_EXTRACTED TEXT_

In men with history of cancer at baseline, subgroup analyses showed no significant differential effect of multivitamin use according to diagnosis < 5 years before baseline (HR = 0.80, P = .33) vs diagnosis ≥ 5 years before baseline (HR = 0.70, P = .04; P = .70 for the interaction). Likewise, there was no differential effect according to whether the most recent type of cancer was prostate cancer (HR = 0.66, P = .21) vs other/unknown cancer (HR = 0.78, P = .10; P = .62 for interaction).
No Significant Effect on Mortality
A total of 2,757 men (18.8%) died during follow-up, including 859 (5.9%) due to cancer. A reduction in risk of cancer mortality with multivitamin use fell short of significance (4.9 vs 5.6 events/1,000 person-years, HR = 0.88, 95% CI = 0.77–1.01, P = .07), and no significant reductions in risk for death from site-specific cancers were observed. Multivitamin use was not associated with reduction in risk for overall mortality (HR = 0.94, 95% CI 0.88–1.02, P = .13).
There were no significant differences in rates of reported adherence between the multivitamin and placebo groups at 4 years (76.8% vs 77.1%), 8 years (72.3% vs 70.7%), or end of follow-up (67.5% vs 67.1%). At the end of follow-up, there was no difference between groups with regard to proportions of subjects reporting avoidance of nonstudy multivitamin use (< 30 days per year; 81.0% vs 80.3%).
With regard to safety, no differences between groups were found in for gastrointestinal symptoms, fatigue, drowsiness, skin discoloration, or migraine. Multivitamin use was associated with a higher frequency of rash (HR = 1.07, P = .03). Inconsistent effects on minor bleeding were observed, with multivitamin use being associated with reduced hematuria (HR = 0.91, P = .02), increased epistaxis (HR = 1.10, P = .01), and no effect on easy bruising or other bleeding (HR = 0.99, P = .77).
The authors note that total cancer rates in the trial were likely influenced by increased prostate-specific antigen surveillance and subsequent diagnoses of prostate cancer starting in the late 1990s. Approximately half of all confirmed cancers in the study were prostate cancers, and the majority of these were earlier-stage, lower-grade disease with high survival rates. Thus, the significant reduction in risk for total cancer other than prostate cancer may indicate that multivitamin use has a greater benefit in more clinically relevant cancer diagnoses.
The authors also acknowledge that adherence is of concern, as it is in any long-term trial. Drop-in rates of nonstudy vitamin use increased over time, mirroring increased use of vitamin supplements in the general U.S. population. However, analyses accounting for adherence did not greatly affect the hazard ratios for total or site-specific cancers.
The authors conclude, “[A] daily multivitamin supplement significantly but modestly reduced risk of total cancer during a mean of 11 years of treatment and follow-up. Although the main reason to take multivitamins is to prevent nutritional deficiency, these data provide support for the potential use of multivitamin supplements in the prevention of cancer in middle-aged and older men.” ■
1. Gaziano JM, Sesso HD, Christen WG, et al: Multivitamins in the prevention of cancer in men: The Physicians’ Health Study II randomized controlled trial. JAMA. October 17, 2012 (early release online).

_DATA SECTION_
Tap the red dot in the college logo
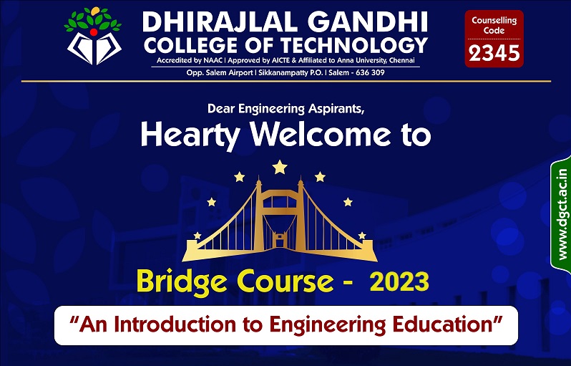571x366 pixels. click(94, 32)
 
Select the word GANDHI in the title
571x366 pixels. click(369, 23)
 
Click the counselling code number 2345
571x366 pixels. click(494, 54)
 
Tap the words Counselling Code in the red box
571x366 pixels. click(494, 26)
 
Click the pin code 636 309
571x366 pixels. click(370, 72)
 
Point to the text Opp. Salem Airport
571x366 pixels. click(219, 73)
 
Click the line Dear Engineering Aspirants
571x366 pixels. click(286, 109)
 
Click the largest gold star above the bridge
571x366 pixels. click(280, 168)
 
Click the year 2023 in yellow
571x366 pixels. click(399, 282)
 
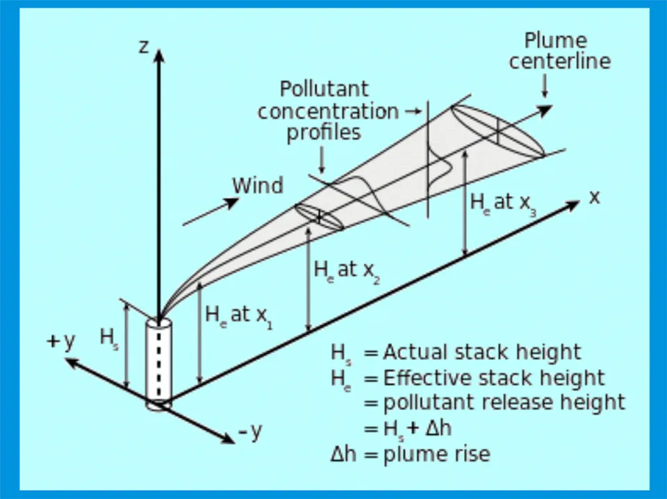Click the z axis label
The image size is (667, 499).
tap(144, 47)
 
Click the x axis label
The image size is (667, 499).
tap(594, 197)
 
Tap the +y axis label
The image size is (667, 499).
tap(60, 342)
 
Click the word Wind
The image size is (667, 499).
tap(258, 186)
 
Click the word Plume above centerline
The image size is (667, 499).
tap(555, 40)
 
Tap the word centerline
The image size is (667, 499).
tap(559, 61)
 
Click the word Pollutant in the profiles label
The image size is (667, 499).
tap(324, 90)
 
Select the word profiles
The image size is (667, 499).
tap(324, 132)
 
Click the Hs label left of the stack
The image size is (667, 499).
tap(109, 338)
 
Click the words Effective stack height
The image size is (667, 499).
tap(494, 377)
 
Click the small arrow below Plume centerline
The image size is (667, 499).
tap(544, 85)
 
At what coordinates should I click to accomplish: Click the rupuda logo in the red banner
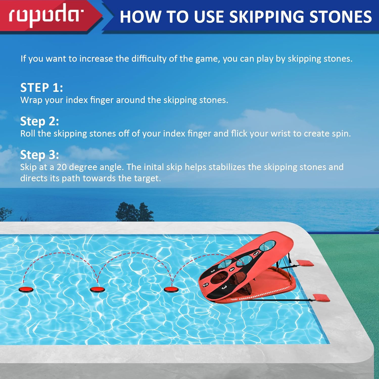(x=46, y=15)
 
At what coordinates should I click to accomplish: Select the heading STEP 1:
(x=41, y=88)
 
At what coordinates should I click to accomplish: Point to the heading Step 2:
(x=40, y=122)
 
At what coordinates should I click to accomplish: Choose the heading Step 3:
(x=40, y=155)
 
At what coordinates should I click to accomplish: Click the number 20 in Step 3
(x=61, y=167)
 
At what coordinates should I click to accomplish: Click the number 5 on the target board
(x=256, y=253)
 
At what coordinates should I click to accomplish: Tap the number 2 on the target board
(x=206, y=285)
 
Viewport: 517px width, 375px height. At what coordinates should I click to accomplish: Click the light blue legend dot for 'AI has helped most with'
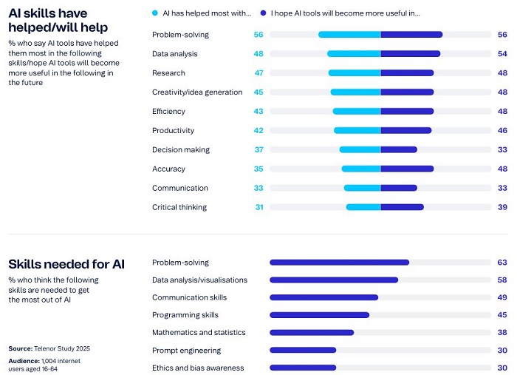pyautogui.click(x=154, y=13)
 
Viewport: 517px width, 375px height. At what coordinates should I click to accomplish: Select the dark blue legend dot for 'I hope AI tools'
pyautogui.click(x=263, y=13)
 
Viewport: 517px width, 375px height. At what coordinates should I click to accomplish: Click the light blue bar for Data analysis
pyautogui.click(x=354, y=54)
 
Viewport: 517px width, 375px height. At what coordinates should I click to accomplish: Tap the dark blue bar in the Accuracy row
pyautogui.click(x=407, y=169)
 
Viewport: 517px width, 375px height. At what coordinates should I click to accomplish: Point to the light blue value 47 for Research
pyautogui.click(x=259, y=73)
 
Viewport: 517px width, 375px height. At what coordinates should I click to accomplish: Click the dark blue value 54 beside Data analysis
pyautogui.click(x=502, y=54)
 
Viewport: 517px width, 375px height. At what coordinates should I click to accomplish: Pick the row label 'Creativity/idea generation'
pyautogui.click(x=197, y=92)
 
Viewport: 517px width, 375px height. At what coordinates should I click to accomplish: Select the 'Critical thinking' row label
pyautogui.click(x=179, y=207)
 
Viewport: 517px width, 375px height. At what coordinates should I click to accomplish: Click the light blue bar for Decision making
pyautogui.click(x=360, y=149)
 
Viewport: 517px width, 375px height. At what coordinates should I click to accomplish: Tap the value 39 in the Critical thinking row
pyautogui.click(x=502, y=207)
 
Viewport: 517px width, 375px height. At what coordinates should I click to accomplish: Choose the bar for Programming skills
pyautogui.click(x=319, y=315)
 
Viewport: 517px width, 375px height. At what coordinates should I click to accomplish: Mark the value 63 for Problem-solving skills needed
pyautogui.click(x=502, y=263)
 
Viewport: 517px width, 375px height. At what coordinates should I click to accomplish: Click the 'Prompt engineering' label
pyautogui.click(x=186, y=351)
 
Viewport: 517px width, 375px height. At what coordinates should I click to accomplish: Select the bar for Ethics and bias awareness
pyautogui.click(x=303, y=368)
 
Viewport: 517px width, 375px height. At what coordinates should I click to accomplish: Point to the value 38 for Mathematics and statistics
pyautogui.click(x=502, y=333)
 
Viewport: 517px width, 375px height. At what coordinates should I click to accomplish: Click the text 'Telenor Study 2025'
pyautogui.click(x=61, y=348)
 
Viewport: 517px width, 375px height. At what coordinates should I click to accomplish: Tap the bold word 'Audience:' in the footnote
pyautogui.click(x=24, y=360)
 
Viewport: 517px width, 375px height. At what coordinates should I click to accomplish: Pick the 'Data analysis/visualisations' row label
pyautogui.click(x=199, y=280)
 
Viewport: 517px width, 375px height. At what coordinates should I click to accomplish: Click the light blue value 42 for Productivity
pyautogui.click(x=259, y=131)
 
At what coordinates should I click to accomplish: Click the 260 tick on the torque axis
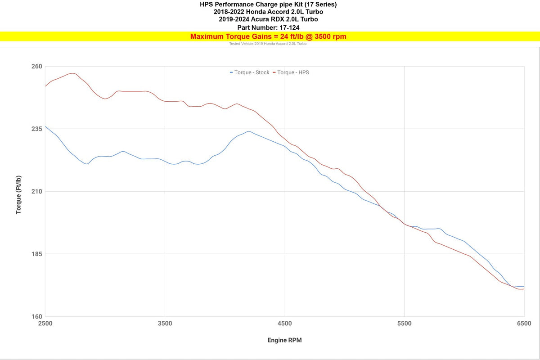(x=36, y=67)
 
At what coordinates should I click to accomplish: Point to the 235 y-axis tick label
(x=36, y=129)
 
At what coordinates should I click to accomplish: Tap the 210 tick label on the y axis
(x=36, y=192)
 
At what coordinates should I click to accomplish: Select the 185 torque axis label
(x=36, y=254)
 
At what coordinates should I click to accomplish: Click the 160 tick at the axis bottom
(x=36, y=317)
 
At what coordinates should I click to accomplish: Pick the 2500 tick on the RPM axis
(x=45, y=324)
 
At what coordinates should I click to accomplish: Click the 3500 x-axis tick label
(x=165, y=324)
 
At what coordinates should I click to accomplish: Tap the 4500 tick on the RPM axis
(x=285, y=324)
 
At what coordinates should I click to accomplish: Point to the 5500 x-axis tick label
(x=405, y=324)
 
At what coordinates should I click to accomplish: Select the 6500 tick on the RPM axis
(x=524, y=324)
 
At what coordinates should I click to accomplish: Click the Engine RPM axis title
(x=284, y=340)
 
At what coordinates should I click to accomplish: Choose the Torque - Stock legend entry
(x=250, y=72)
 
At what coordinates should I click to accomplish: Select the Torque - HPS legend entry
(x=293, y=72)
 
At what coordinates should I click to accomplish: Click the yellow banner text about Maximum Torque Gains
(x=268, y=36)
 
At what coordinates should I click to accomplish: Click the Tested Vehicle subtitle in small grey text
(x=268, y=44)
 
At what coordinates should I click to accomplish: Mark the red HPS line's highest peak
(x=72, y=73)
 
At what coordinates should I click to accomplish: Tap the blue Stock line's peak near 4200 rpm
(x=248, y=131)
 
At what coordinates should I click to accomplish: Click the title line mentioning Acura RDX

_TASKS AND EXERCISES_
1 – In the multivitamin trial report, how many men died of cancer during follow-up?
2 – State whether each statement agrees with the multivitamin trial report, and quote the words that decide it: (a) Multivitamin use was linked to more frequent rash. (b) Multivitamin use significantly lowered the risk of overall mortality. (c) Roughly half of the confirmed cancers in the study were prostate cancers.
The records are material of their own and do not relate to the multivitamin trial report.

_RESULTS OF THE TASKS_
1 – 859 men (5.9%) died of cancer.

2 –
(a) Yes: "Multivitamin use was associated with a higher frequency of rash (HR = 1.07, P = .03)."
(b) No: "Multivitamin use was not associated with reduction in risk for overall mortality (HR = 0.94, 95% CI 0.88–1.02, P = .13)."
(c) Yes: "Approximately half of all confirmed cancers in the study were prostate cancers."